TESTO DI LETTURA →
▽

Sarà per questo che non voglio ribellarmi agli uomini, ma, riconoscendo la loro superiorità in tanti settori (e in altri la nostra), una volta trovato quello giusto ho capito che ascoltare ed ”obbedire” alla sua lucidità, la sua razionalità, non poteva che farmi del bene. E io fare del bene a lui con il mio genio femminile, il mio talento, le mie capacità.

Dopo l’uscita del libro ho ricevuto qualche bella dose di critiche. Quelle a me come persona – essendo io una mediocre razzolatrice, appunto – sono probabilmente tutte giuste, e anzi ce ne sarebbero molte altre da fare (ma certo non sarò io la delatrice, perché mi sto simpatica).

△

DATI REGISTRATI →
▽

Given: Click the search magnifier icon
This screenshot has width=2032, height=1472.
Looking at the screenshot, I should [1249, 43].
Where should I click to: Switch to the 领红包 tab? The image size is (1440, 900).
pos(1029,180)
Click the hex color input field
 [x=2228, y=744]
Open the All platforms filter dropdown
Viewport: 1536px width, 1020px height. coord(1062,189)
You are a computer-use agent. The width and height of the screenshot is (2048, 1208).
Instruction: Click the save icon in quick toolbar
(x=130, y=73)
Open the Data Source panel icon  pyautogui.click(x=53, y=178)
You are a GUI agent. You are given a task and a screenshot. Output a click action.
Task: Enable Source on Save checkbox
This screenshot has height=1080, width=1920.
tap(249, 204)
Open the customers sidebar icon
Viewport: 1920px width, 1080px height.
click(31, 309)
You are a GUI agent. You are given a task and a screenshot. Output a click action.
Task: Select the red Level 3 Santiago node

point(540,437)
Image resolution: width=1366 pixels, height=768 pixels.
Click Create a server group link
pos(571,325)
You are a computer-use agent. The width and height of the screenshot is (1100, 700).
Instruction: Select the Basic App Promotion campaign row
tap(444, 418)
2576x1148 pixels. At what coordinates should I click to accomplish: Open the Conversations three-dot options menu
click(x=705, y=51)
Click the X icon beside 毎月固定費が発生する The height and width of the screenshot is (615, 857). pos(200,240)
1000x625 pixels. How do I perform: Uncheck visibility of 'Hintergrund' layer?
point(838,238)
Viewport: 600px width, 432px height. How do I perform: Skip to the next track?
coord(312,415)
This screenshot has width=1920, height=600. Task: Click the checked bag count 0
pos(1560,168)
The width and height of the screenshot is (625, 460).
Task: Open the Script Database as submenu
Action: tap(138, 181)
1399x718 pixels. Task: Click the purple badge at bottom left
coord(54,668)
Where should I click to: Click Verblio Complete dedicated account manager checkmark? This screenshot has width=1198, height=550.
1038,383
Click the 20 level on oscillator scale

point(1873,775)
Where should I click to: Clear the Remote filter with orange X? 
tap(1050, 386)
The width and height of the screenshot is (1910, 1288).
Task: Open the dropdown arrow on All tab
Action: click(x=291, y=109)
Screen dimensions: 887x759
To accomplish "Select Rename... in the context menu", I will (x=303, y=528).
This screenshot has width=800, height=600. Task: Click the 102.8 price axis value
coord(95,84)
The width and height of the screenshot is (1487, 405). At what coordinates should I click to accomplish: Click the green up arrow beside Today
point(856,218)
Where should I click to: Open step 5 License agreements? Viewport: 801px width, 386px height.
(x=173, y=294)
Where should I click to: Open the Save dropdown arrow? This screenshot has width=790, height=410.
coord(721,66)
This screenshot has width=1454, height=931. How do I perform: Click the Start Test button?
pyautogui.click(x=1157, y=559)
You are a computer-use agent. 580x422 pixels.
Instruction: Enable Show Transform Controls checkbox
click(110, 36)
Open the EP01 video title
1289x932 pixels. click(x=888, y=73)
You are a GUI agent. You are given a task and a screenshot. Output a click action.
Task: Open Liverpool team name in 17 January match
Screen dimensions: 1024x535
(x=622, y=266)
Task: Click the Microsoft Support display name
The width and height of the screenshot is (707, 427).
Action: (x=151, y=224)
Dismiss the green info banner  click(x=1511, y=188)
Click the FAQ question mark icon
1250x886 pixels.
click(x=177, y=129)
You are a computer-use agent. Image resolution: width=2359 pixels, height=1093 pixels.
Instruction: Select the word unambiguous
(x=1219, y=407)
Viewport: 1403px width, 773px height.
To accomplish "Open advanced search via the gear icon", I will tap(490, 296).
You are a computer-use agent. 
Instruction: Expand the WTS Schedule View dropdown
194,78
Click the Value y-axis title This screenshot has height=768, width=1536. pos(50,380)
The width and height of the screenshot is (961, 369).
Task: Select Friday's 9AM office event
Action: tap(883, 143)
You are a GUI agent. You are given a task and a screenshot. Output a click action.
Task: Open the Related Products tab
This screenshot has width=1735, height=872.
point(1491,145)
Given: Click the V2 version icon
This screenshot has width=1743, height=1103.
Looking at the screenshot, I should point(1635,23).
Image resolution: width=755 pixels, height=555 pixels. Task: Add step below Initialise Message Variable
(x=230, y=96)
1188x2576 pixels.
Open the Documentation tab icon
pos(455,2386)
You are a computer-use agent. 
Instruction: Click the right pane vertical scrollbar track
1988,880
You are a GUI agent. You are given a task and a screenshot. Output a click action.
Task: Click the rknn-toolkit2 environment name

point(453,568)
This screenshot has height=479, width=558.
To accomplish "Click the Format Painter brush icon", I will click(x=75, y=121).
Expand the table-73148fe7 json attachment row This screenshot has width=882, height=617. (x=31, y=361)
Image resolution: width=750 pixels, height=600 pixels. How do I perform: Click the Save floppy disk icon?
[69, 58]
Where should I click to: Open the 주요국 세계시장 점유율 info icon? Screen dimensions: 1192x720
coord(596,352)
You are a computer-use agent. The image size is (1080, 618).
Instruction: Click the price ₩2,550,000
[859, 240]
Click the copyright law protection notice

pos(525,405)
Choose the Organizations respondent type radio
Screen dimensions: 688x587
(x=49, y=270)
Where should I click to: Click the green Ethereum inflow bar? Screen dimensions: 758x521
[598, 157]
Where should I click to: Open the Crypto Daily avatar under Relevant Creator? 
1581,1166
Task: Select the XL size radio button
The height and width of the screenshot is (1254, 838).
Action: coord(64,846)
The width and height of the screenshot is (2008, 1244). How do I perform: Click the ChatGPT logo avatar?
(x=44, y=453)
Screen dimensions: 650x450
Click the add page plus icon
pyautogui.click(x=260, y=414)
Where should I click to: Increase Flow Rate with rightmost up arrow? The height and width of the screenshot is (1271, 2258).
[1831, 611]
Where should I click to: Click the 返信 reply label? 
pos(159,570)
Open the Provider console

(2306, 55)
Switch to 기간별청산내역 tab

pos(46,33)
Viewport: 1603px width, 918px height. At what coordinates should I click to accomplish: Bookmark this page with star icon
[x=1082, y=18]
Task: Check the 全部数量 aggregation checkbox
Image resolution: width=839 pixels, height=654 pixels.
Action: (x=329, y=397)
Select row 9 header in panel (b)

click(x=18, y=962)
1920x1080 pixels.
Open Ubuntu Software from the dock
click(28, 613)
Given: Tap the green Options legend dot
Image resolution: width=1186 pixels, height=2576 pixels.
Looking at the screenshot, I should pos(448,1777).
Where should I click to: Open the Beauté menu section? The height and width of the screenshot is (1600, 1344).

△

CONSEGNA 1 → Trascriva il brano sul rapporto tra donne e uomini da "Sarà per questo" a "le mie capacità.".
CONSEGNA 2 → Prosegua il brano sul rapporto tra donne e uomini, riprendendo subito dopo la sua ultima frase.
Il materiale non ha alcun legame con il brano sul rapporto tra donne e uomini.

RISPOSTA SCRITTA 1 →
Sarà per questo che non voglio ribellarmi agli uomini, ma, riconoscendo la loro superiorità in tanti settori (e in altri la nostra), una volta trovato quello giusto ho capito che ascoltare ed ”obbedire” alla sua lucidità, la sua razionalità, non poteva che farmi del bene. E io fare del bene a lui con il mio genio femminile, il mio talento, le mie capacità.

RISPOSTA SCRITTA 2 →
Sulle critiche alle cose che dico in Sposati e sii sottomessa invece vorrei soffermarmi, in particolare dopo avere ricevuto una densissima e intelligente mail da S. (che scrive da un paese straniero, e il correttore automatico del suo computer produce ogni tanto parole esilaranti) che da sé fornirebbe materiale per una enciclopedia.

Al solito, comunque, il cuore del problema è la sottomissione. A S. e a molte altre donne l’idea non convince, neanche se “indorata” con la spiegazione che stare sotto vuol dire sostenere, sorreggere, accogliere, e non obbedire passivamente lasciandosi schiacciare.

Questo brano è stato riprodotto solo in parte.